─── Dataset content ───

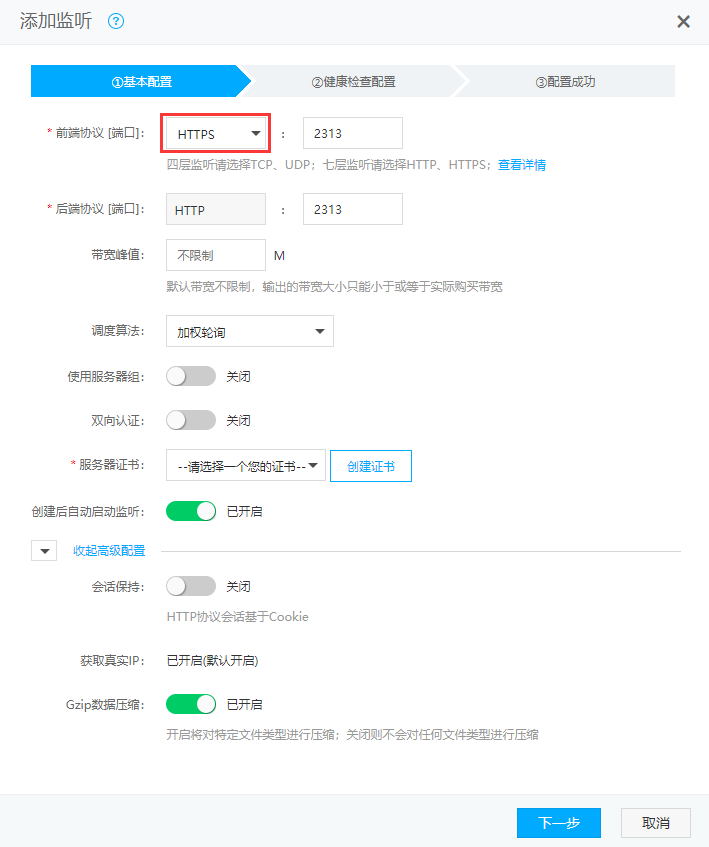The width and height of the screenshot is (709, 847).
Task: Turn off the Gzip数据压缩 toggle
Action: pyautogui.click(x=191, y=704)
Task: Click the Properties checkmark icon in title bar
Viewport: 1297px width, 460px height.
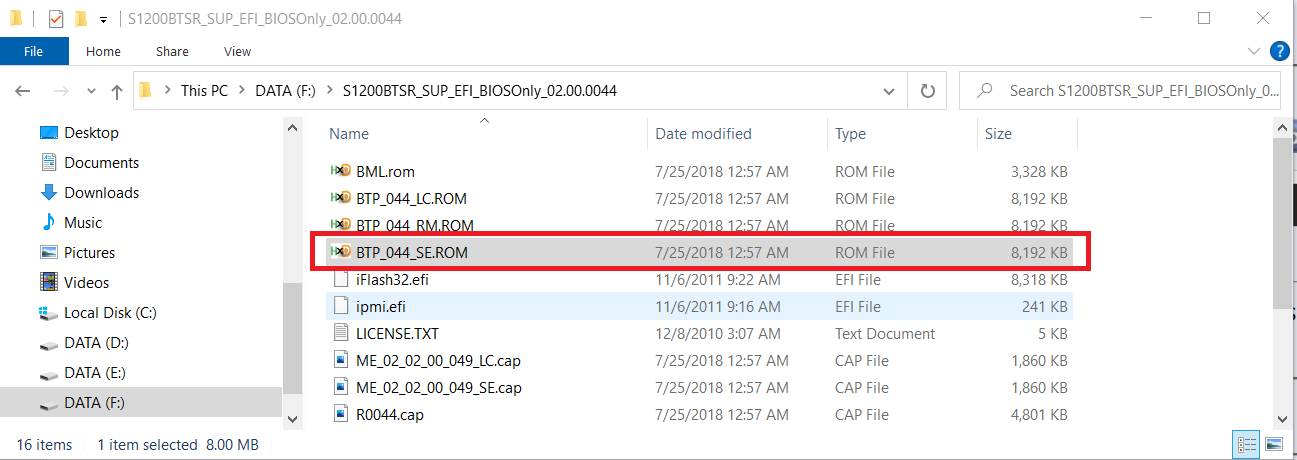Action: [56, 19]
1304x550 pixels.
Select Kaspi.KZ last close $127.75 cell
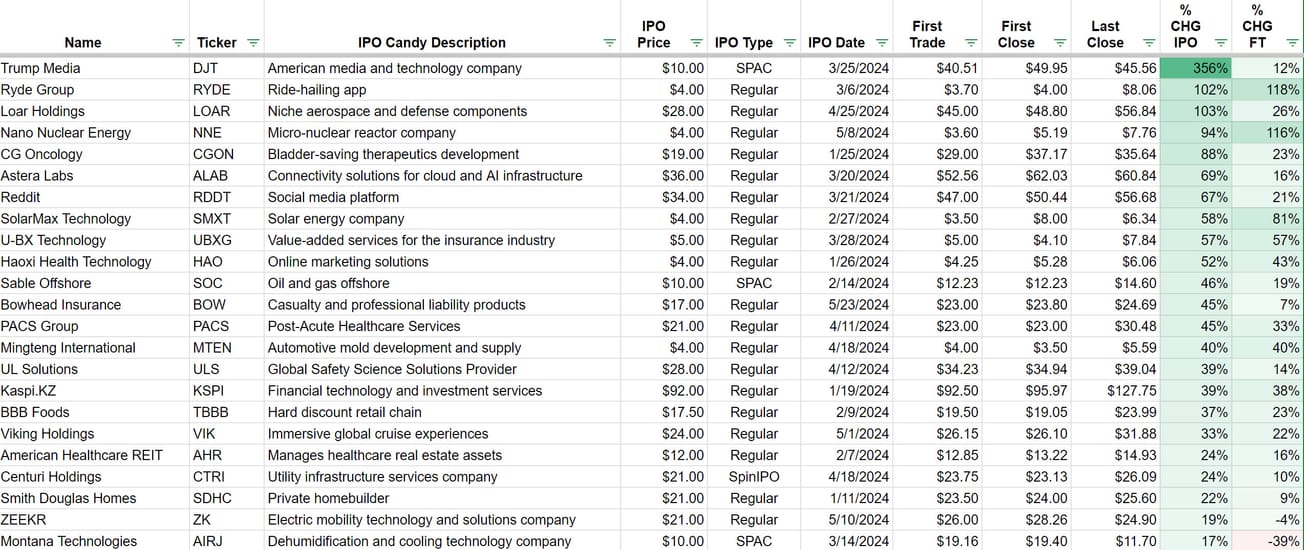tap(1118, 391)
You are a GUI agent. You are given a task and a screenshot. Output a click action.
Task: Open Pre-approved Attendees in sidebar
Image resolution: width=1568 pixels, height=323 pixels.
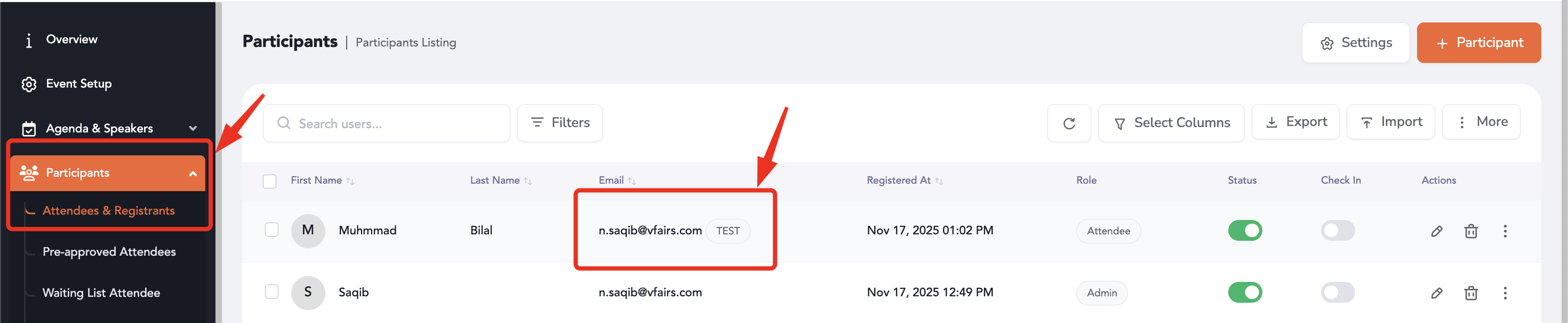[x=109, y=251]
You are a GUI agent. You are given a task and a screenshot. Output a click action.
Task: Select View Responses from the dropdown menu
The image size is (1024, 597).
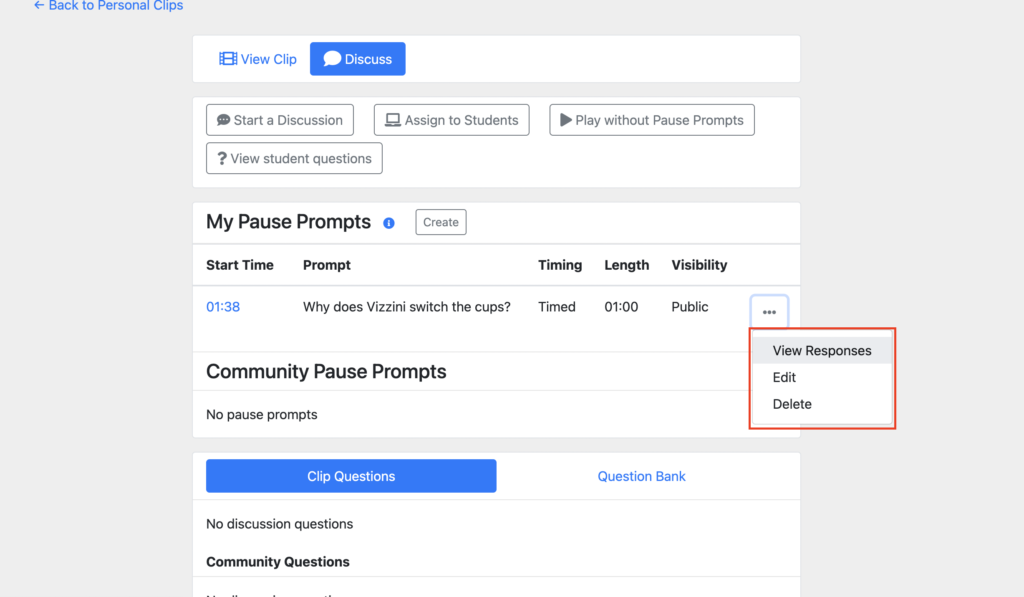point(822,351)
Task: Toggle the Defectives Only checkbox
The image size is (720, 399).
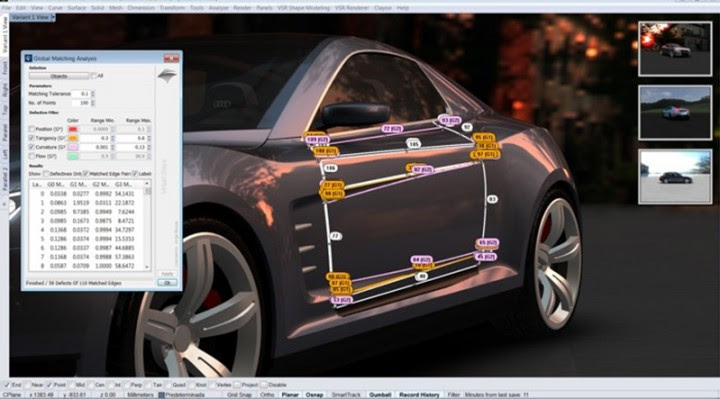Action: pyautogui.click(x=46, y=174)
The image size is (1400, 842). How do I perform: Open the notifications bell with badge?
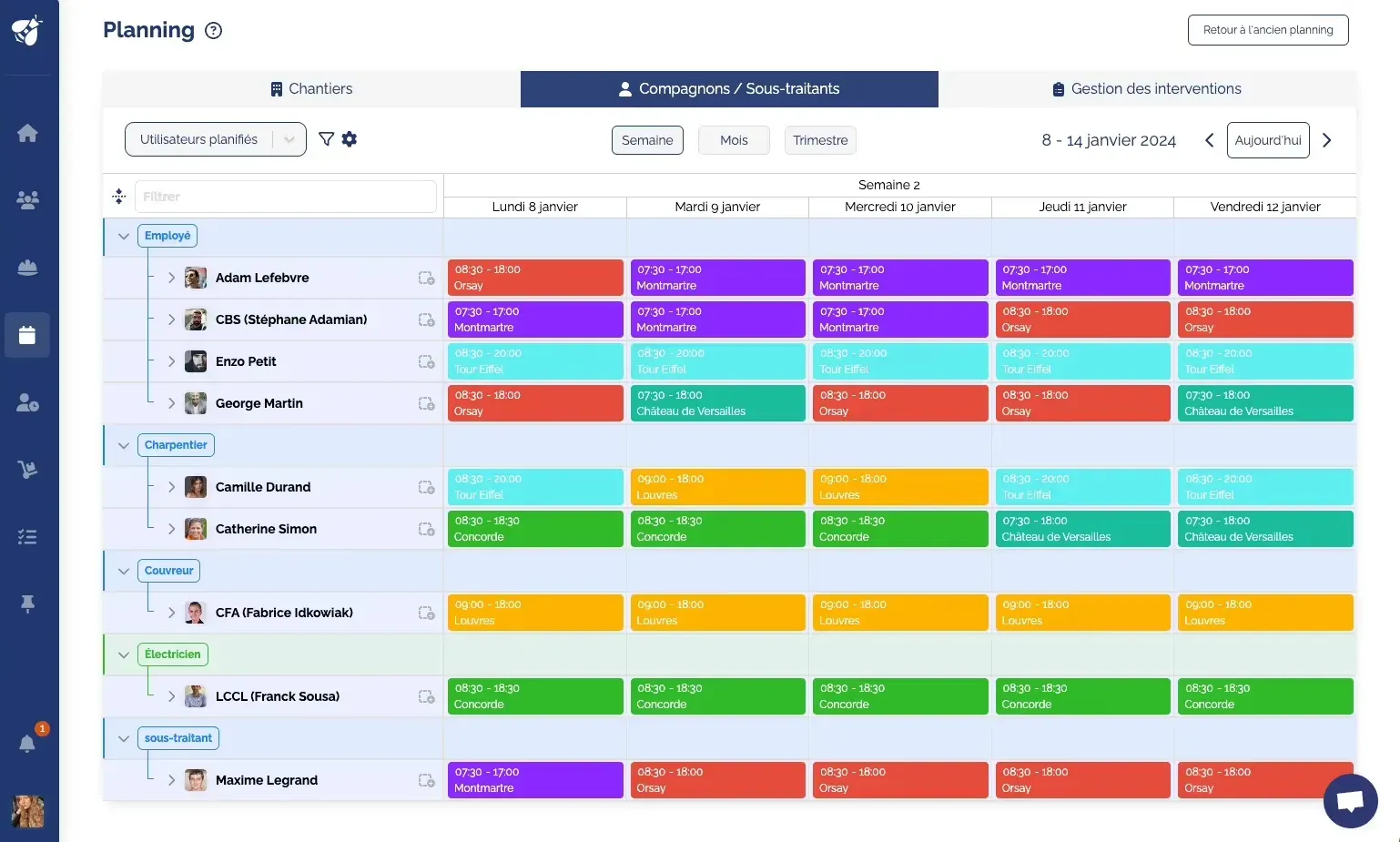click(27, 744)
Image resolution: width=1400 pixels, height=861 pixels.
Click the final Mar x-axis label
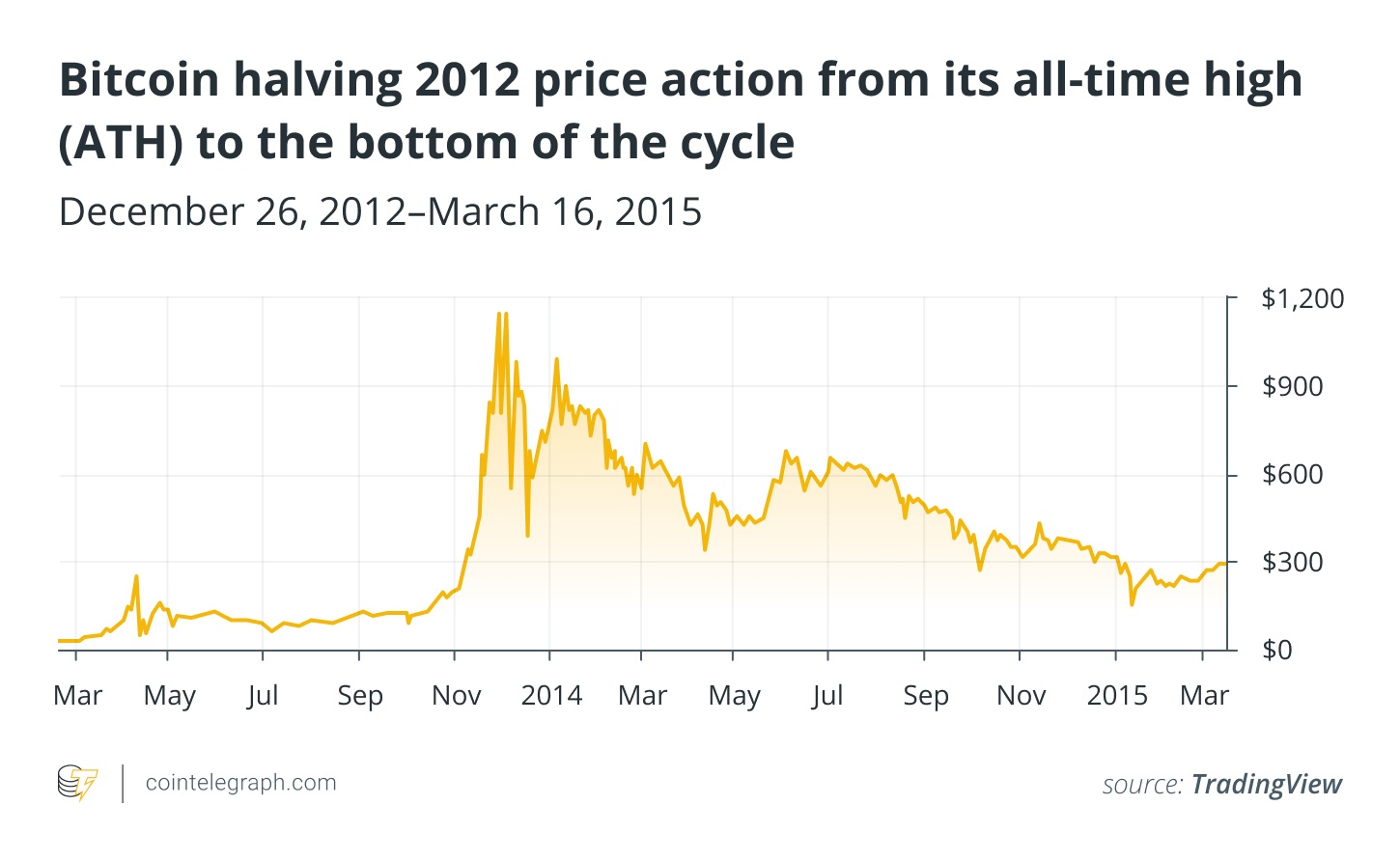pos(1204,696)
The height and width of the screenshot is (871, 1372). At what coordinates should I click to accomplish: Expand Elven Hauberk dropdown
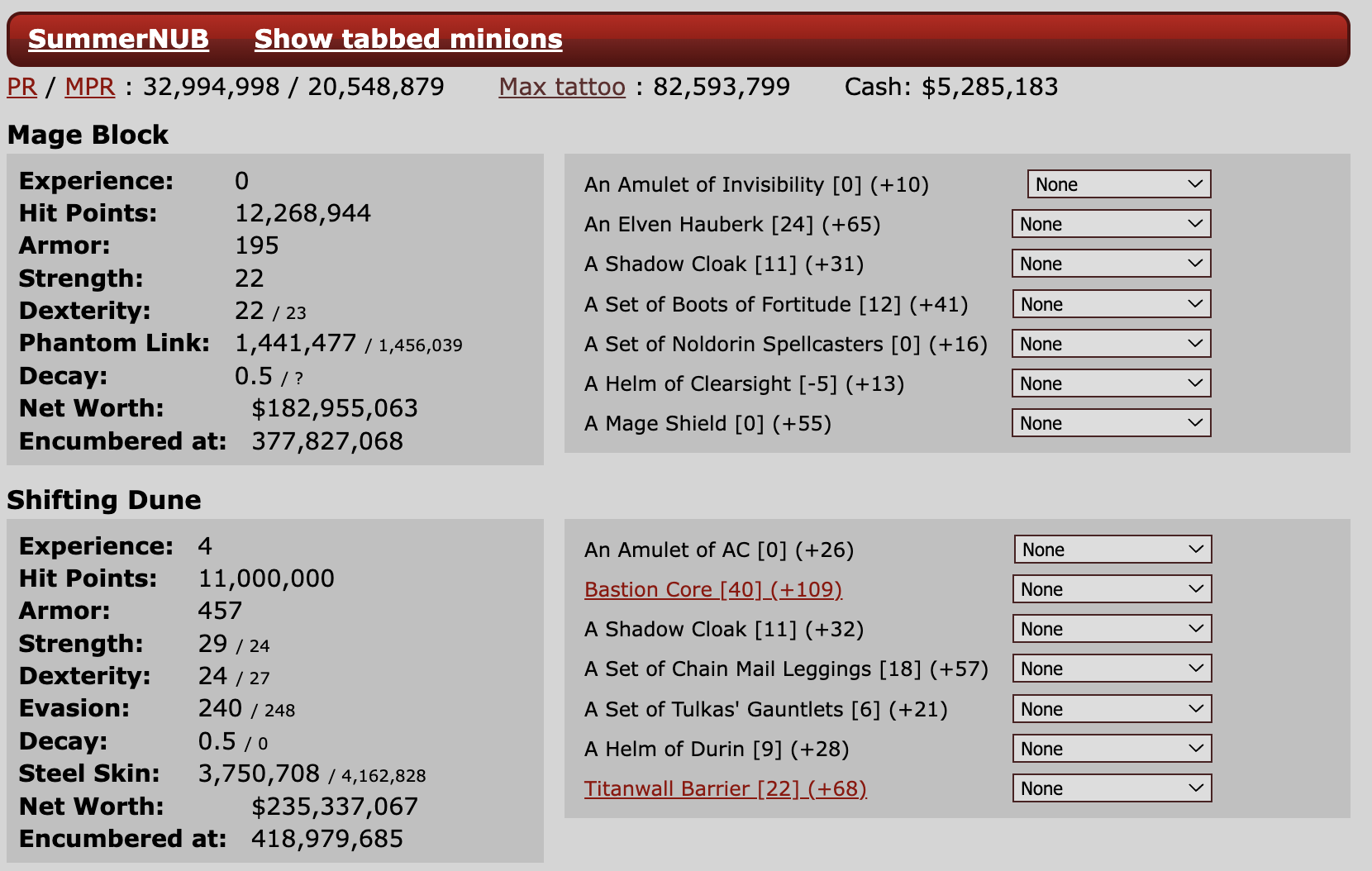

───

What you are asked to do: Reproduce exactly and only the lines from the one with "The image size is (1400, 842)." through the last entry, both included, excluding every picture.

Result:
The image size is (1400, 842). How do I perform: Open the notifications bell with badge?
click(27, 744)
Image resolution: width=1400 pixels, height=861 pixels.
Click the final Mar x-axis label
pos(1204,696)
The height and width of the screenshot is (871, 1372). At what coordinates should I click to accomplish: Expand Elven Hauberk dropdown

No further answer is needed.